The ambitious work is presented like an illuminated manuscript for the digital age, breaking up lines with coloured words, injecting spaces and diagrams, and carving symbols into the type.

Goldsmiths Prize 2017
H(a)ppy was named winner of the Goldsmiths Prize 2017 (Goldsmiths/PA)

Barker, from Ely in Cambridgeshire, said: “Once I’ve finished writing a book I never think about it again.

“I kind of just move on and this book, I suppose it’s about the distinction between joy, desire and pleasure. It’s about what makes you happy, it’s about the limits of information and truth.

“I suppose it’s a book about faith, it’s a book about suffering, confusion, it’s a modern book but… quite crazy – I can’t make any excuses for it. It’s written in colour.”

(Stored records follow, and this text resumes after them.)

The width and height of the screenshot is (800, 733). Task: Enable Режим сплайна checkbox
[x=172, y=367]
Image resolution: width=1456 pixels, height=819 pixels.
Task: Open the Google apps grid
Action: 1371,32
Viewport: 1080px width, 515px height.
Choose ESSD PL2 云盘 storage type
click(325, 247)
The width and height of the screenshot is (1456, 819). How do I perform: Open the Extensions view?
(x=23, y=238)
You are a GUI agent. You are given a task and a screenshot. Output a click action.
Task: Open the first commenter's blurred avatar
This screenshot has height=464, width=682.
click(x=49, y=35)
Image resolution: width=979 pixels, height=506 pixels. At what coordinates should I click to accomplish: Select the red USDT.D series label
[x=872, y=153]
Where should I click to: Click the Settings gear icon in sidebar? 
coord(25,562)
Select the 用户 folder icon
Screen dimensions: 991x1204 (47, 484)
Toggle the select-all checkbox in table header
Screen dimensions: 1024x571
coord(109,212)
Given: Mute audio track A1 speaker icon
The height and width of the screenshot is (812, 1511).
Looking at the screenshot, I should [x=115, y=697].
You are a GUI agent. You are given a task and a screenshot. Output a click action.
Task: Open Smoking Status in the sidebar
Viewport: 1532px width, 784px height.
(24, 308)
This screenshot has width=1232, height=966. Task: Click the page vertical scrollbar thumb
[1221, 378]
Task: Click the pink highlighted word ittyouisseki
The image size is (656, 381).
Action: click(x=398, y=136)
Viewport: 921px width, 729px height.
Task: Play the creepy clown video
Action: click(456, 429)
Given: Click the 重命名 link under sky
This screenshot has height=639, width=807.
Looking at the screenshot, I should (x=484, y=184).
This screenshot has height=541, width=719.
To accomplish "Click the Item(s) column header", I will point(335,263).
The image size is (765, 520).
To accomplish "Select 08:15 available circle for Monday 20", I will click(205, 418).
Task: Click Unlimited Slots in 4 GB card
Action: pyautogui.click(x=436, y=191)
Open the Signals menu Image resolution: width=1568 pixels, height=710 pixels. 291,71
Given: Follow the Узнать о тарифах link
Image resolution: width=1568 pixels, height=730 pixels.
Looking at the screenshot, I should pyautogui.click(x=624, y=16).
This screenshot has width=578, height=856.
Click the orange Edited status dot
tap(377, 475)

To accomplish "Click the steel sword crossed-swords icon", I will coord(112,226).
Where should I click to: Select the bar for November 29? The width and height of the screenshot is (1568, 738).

Barker beat competition from Will Self’s Phone, Gwendoline Riley’s First Love, Reservoir 13 by Jon McGregor, Kevin Davey’s Playing Possum and Sara Baume’s A Line Made By Walking.

Naomi Wood, chairwoman of the judging panel and lecturer in creative writing at Goldsmiths, University of London, praised the innovation, saying: “Nicola Barker’s H(a)ppy is a structural marvel to hold in the mind and in the hands.

“Line by line, colour by colour, this dystopic utopia is an ingenious closed loop of mass surveillance, technology, and personality-modifying psychopharmaceuticals.

“H(a)ppy is a fabulous demonstration of what the Goldsmiths Prize champions: innovation of form that only ever enriches the story.

“In Barker’s 3D-sculpture of a novel, H(a)ppy makes the case for the novel as a physical form and an object of art.”

H(a)ppy is her 11th novel after works including Wide Open, Darkmans, The Yips and In The Approaches.